Cantillon: Mario Draghi defends his euro revival package

‘There cannot be any limit to how far we are willing to deploy our instruments’ – Draghi

ECB president Mario Draghi:  he told a gathering in New York that the expansion of his quantitative easing programme will funnel an additional €680 billion in liquidity into the financial system by 2019. Photograph: Justin Lane/EPA
ECB president Mario Draghi: he told a gathering in New York that the expansion of his quantitative easing programme will funnel an additional €680 billion in liquidity into the financial system by 2019. Photograph: Justin Lane/EPA

Mario Draghi came out fighting on Friday, defending his new stimulus package but making it clear that the European Central Bank will go further if necessary.

A day after he sent stock markets down and the euro higher with a plan that fell short of investor expectation, Draghi told a gathering in New York that the expansion of his quantitative easing programme will funnel an additional €680 billion in liquidity into the financial system by 2019.

The ECB is already deploying €1.16 trillion via the original plan, which continues, and principal payments will now be reinvested in more bond purchases.

This was predictable enough stuff from Draghi, who may feel that insistent naysayers in the markets have missed the true import of his pledge on Thursday to keep intervening in bond markets until March 2017 “or beyond”. As promises go in Frankfurt, that’s as open-ended as it gets. Yet the ECB chief took the opportunity in New York to reinforce the implicit message. “There cannot be any limit to how far we are willing to deploy our instruments, within our mandate.”

READ MORE

Draghi marshals the ECB with considerable dexterity, but it’s a divided house still. Jens Weidmann, chief of Germany’s Bundesbank, was quick to let it be known that he voted against expanding the current scheme because he blames low oil for low inflation. His Latvian counterpart Ilmars Rimsevics said a bigger stimulus was not justified as nothing “catastrophic” had happened since the last big ECB meeting in October.

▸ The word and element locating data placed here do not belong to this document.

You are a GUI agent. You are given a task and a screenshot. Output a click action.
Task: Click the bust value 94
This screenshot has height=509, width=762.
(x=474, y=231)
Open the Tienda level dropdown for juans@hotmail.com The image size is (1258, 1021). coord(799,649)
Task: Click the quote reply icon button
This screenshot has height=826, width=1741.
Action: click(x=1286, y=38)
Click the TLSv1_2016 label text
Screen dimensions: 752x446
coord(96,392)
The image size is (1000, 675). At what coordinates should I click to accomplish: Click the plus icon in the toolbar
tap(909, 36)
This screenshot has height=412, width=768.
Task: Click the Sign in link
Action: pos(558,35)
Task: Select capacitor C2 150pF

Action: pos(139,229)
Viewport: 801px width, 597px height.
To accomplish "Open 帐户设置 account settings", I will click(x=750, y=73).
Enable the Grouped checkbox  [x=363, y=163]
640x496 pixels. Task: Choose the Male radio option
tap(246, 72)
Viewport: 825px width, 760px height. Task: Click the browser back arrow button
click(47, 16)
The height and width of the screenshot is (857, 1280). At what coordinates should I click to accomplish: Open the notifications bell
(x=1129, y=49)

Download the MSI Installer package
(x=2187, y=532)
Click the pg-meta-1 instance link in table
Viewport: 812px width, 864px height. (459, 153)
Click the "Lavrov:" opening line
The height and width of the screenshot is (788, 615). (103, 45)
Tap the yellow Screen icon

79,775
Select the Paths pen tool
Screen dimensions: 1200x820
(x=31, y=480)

The upshot of it all is that the campaign to revive the euro zone remains a work in progress. The ECB expresses some confidence that growth and inflation are reviving, but admits that there is still a way to go. If it is right, then long-term bond yields could finally start to move off their historic – and extraordinary – lows.

There is more. Draghi takes note of numerous “geopolitical risks” which have potential to worsen conditions. He did not know whether the Paris attacks would have an economic impact but said public expenditure in some parts of the euro zone was likely to rise to fund measures for refugees. Border controls, defence and migration are top of the European political agenda. Pleas for fiscal clemency will surely follow.